Nutrita, anche la componente orientava verso la nuova danza, a PresenteFuturo. Tra le tante proposte, ci ha colpito The shape of water della coreografa Sara Angius (di origine sarda e di formazione tedesca): un gioco a tre (le altre interpreti sono Loretta d’Antuono e Laura Witzleben) che in alcuni momenti riesce perfettamente nell’intento di trasformare i corpi in acqua. Ogni vuoto si riempie, in questi attimi, dando l’idea di come l’essere umano sia effettivamente un frammento del tutto… Ma il lavoro sul corpo è anche quello compiuto da Francesca Lombardo, danzatrice e performer, che in Borderlight (nella foto sopra) riesce a dare un’anima (emotiva) a quella che fu l’arte concettuale. Un gioco d’ombre proietta le sinuosità di un corpo come forme d’arte africana, mentre lo stesso corpo finisce per subire il predominio della pittura in una sovrapposizione continua di ombre e proiezioni: una performance bella ed emozionante, dove l’apporto tecnologico è discreto e funzionale.

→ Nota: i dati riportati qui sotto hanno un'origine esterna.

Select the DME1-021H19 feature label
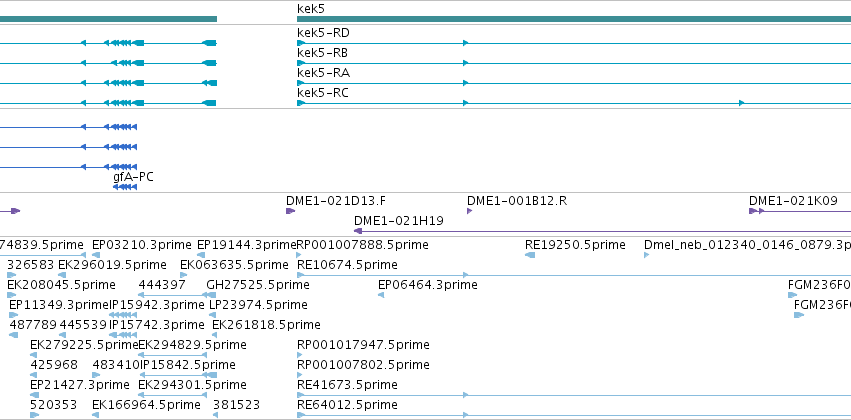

Infine, il versante più direttamente teatrale ha visto in scena due frammenti affatto differenti. Da un lato Antonio De Nitto ha messo in scena Rukelie di Peppe Millanta, la storia esemplare di Johann Trollmann, detto Rukelie, appunto: pugile sinti cui la Germania nazista tolse il titolo nazionale che egli aveva legittimamente vinto per poi spedirlo in Lager dove fu ucciso da un Kapò che egli aveva battuto in un incredibile incontro di boxe nel campo di concentramento (Succedeoggi ha già raccontato la sua storia, clicca qui per leggere l’articolo). Dall’altro, Andrea Jiménez e Noemi Rodriguez hanno presentato Generation Why, una riflessione buffa, se non parodistica sui millennial, ossia la generazione senza sogni, senza desideri, senza certezze e, per questo, senza futuro nata tra il 1985 e il 2010. In fondo, una contraddizione stridente con la creatività – invece – espressa dai millennials che per tre giorni si sono esibiti, con idee chiare e spesso convincenti, qui a Palermo.